A sudden ban on the chemicals would reduce yields in Europe, too. Pesticides can help reduce the spread of invasive pests and diseases such as Xylella fastidiosa, a foreign bacteria that was detected in southern Italy in 2013 and has killed 21 million olive trees in my home region of Puglia. Pesticides should not be considered the ultimate evil – they only become so when they are indiscriminately overused. In southern Italy, it is not uncommon to see small-scale farmers spreading more of a specific chemical on their lands because they think that “more is better,” when often, it’s quite the opposite.
Member states must invest in education and communication efforts to change farmers’ minds. The EU’s plan to cut pesticides by half by the end of this decade might seem drastic, but it’s the only way forward. Introducing the rule gradually might help farmers adapt, give them time to switch to better-performing products, and help them understand new methods that need fewer chemical products.
If there is a way forward for farming, it is linked to precision agriculture, a technique using data collection and interpretation to determine irrigation and fertilizer needs and reduce pesticides. Ultimately, this would protect the environment and EU citizens’ overall health, because those chemicals end up on our plates, too.
Farmers also protested the new EU rule limiting the release of subsidies to farms larger than 10 hectares, unless they kept 4 per cent of their farm land uncultivated. Again, this was a move from the European Commission to foster biodiversity, which was met with farmers’ outrage as well. But the EU request was not a big ask, and it should be applied. Leaving land uncultivated protects biodiversity and the soil, making it more fertile, which in the end benefits farmers, too.
However, in January and February, after the widespread farmers’ protests, the European Commission scrapped the plan to reduce the use of pesticides on EU lands, and delayed the rule on fallow land for a year. This shows how protest deeply affected politics in the bloc. (The European Parliament elections in June might have played their part in the concessions.)
Environmentalists and climate activists say this is a big lost opportunity, and that these concessions will bite back in the years to come. Already, farmers in Spain and Portugal face water restrictions after last year’s serious droughts, while wildfire destroyed one-fifth of Greece’s farm revenue.
But European Commission President Ursula von der Leyen said that in the long term, more will need to be done to reduce pesticides and tackle climate change. It’s only fair and right because in the end, farmers are not just food producers; they are also the guardians of Europe’s countryside. They should act in the best interest of preserving the environment, too.

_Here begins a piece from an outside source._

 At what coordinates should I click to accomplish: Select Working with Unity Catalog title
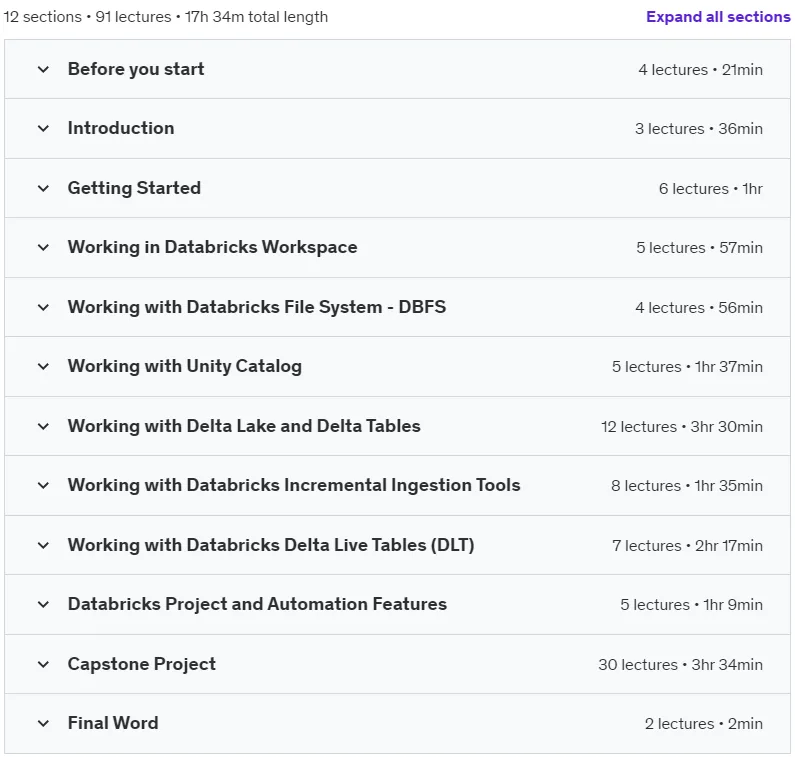[x=185, y=366]
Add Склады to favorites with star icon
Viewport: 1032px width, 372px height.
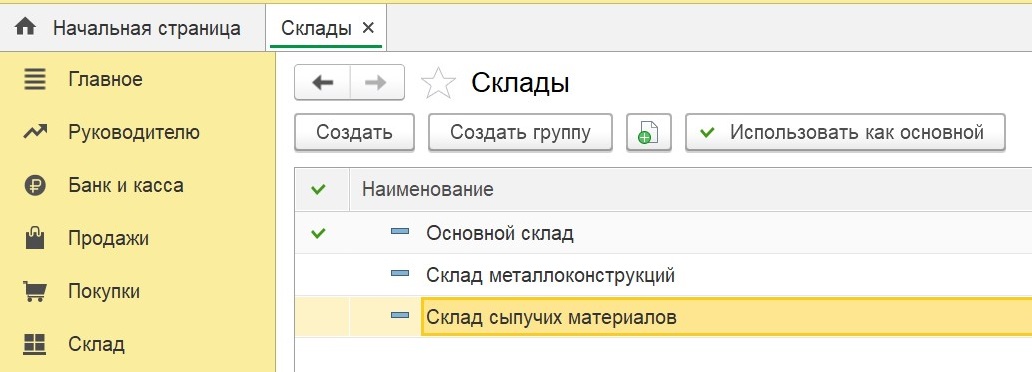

Going fully organic, like my father did 30 years ago, can be risky. In a harvest season like the one in 2023 when my father lost everything because of downy mildew, our neighbours who sprayed chemicals every other day managed to get something out of their vineyards. But at what environmental and economic cost?
Producing in an environmentally sustainable way is the right path, but it comes at a cost to farmers. Those who do take this path and push forward the green transition need to be protected, aided and heard.
Being a farmer means shepherding a piece of land for an infinitesimal fraction of the Earth’s age. But many farmers don’t view their work from this perspective – and granted, some cannot afford to. Respecting their lands by taking a more environmentally friendly approach goes against the goal of maximizing farmers’ profits no matter what. But that is short-sighted, as we run toward a precipice – and if you live on a farm, you can sense that we are approaching it very quickly.